7:00 pm: Artist Talk by Lenka Clayton

 

Public Programs:

March 24, 2017, from 4:00 to 6:00 pm
 
April 8, 2017, from 1:00 to 3:00 pm
 
May 12, 2017, from 6:00 pm to 8:00 pm
 
May 13, 2017, from 10:00 am to 12:00 pm
 
June 24, 2017, from 2:00 to 4:00 pm


The Fabric Workshop and Museum will debut an exhibition by artist Lenka Clayton, whose interdisciplinary work considers, exaggerates and alters the accepted rules of everyday life, extending the familiar into the realms of the poetic and absurd.

A selection of the artist’s recent work—including sculpture, video, typewriter drawings, and work from An Artist Residency in Motherhood, the international project founded by Clayton—will open to the public on Friday, February 10. FWM will debut Object Temporarily Removed, two new works made during Clayton’s residency at the Museum on Friday, March 17.

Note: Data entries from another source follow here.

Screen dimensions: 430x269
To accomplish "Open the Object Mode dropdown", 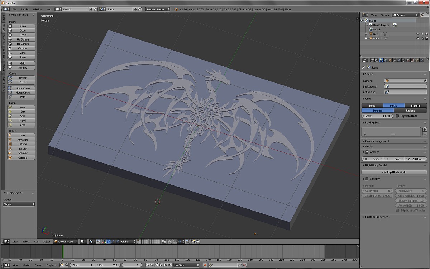I will 66,241.
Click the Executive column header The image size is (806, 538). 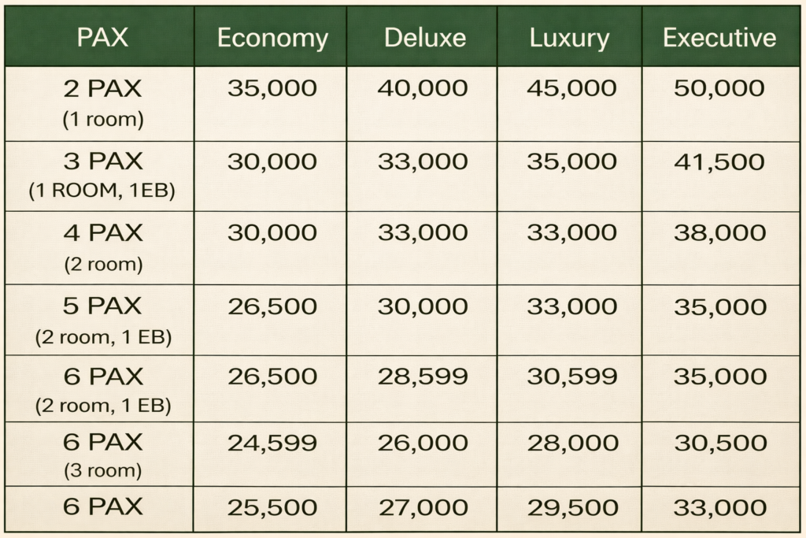719,38
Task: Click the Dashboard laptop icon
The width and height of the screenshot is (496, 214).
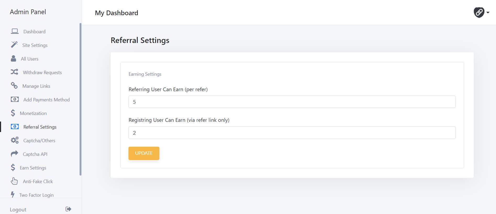Action: (15, 31)
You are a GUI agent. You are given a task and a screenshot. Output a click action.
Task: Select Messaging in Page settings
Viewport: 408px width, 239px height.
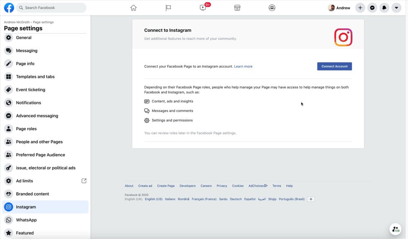pyautogui.click(x=27, y=51)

Clayton is looking to iconic, historical works of art as the starting point for a new artistic inquiry for her residency at FWM. While in Philadelphia, the artist was intrigued by Constantin Brancusi’s Sculpture for the Blind in the permanent collection of the Philadelphia Museum of Art, and developed two new works in response. Inspired by the title of this piece, Clayton will be inviting members of the city’s blind community to create their own versions in response to her verbal description of Brancusi’s original.

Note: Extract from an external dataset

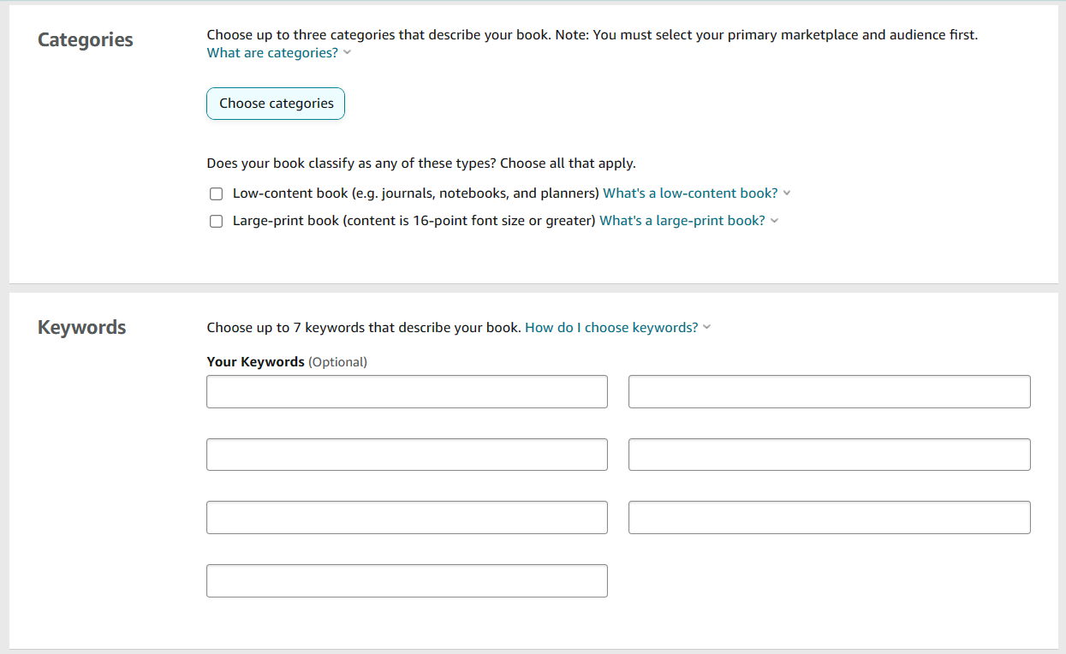Click the top-right keyword input field
This screenshot has height=654, width=1066.
pos(829,391)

While conducting research in the PMA’s archives, Clayton found an unanswered letter written to the PMA’s chief curator in 1978 about Sculpture for the Blind, asking the simple yet poignant question of how cultural value is constructed around art and artists. Who and what factors determine that Brancusi’s sculpture is art, while a visually similar work made by an unknown craftsman is not. Clayton has invited international art professionals to individually respond to this unanswered question from their own point of view. Their replies will feature in the artist’s exhibition for the public to explore.

 

Recent Press:

ArtNews, Blind Copies: Lenka Clayton Captures the Rhythms of Everyday Life and Questions the Nature of Originality by Edith Newhall, June 15, 2017

VICE Media, Lenka Clayton Challenges What It Means to Be an Artist and a Mother, by Cailey Rizzo, May 14, 2017

The Artblog, Lenka Clayton brings wit, humor, and a sharp critical voice to the Fabric Workshop and Museum, by Ilana Napoli, May 8, 2017

Philadelphia Inquirer, Philly museums’ plea to visitors: Slow down!, by Samantha Melamed, April 6, 2017

Metro Philadelphia, A meditation on motherhood and artistry, by Emily Rolen, April 5, 2017

Velvet Glove Philadelphia, Object Temporarily Removed, by Abby King, March 2017 Issue 

NewsWorks WHYY, Fabric museum exhibit asks the big question: Who determines when something is art?, by Peter Crimmins, March 23, 2017

 

Press Release  Press Images

Lenka Clayton: Object Temporarily Removed is supported in part by an award from the National Endowment for the Arts. Additional funding was provided by the Andy Warhol Foundation for the Visual Arts and the Arcadia Foundation.
 
Major support of FWM is provided by the Marion Boulton “Kippy” Stroud Foundation. FWM receives state arts funding support through a grant from the Pennsylvania Council on the Arts, a state agency funded by the Commonwealth of Pennsylvania and the National Endowment for the Arts, a federal agency. Additional support is provided by the Philadelphia Cultural Fund, Agnes Gund, and the Board of Directors and Members of The Fabric Workshop and Museum.


Bio
British, born 1977, lives in Pittsburgh, PA
Lenka Clayton received an MA in Documentary Direction from the National Film & Television School in 2006, UK and a BA in Fine Art from Central St. Martins, London in 1999. Her work has been exhibited at the Carnegie Museum of Art, Pittsburgh; FRAC Le Plateau, Paris; Lentos Kunstmuseum Linz, Austria; and the Iran International Documentary Festival. Clayton is collaborating with artist Jon Rubin on a major project, …circle through New York, at the Solomon R. Guggenheim Museum in New York to debut in March 2017. In 2012, Clayton founded An Artist Residency in Motherhood. In 2008 she was awarded the Theodore Randall International Chair at Alfred University in New York. Her awards include a Creative Development Grant from the Pittsburgh Foundation, a Sustainable Arts Foundation Award, and a Carol R. Brown Award for Creative Achievement.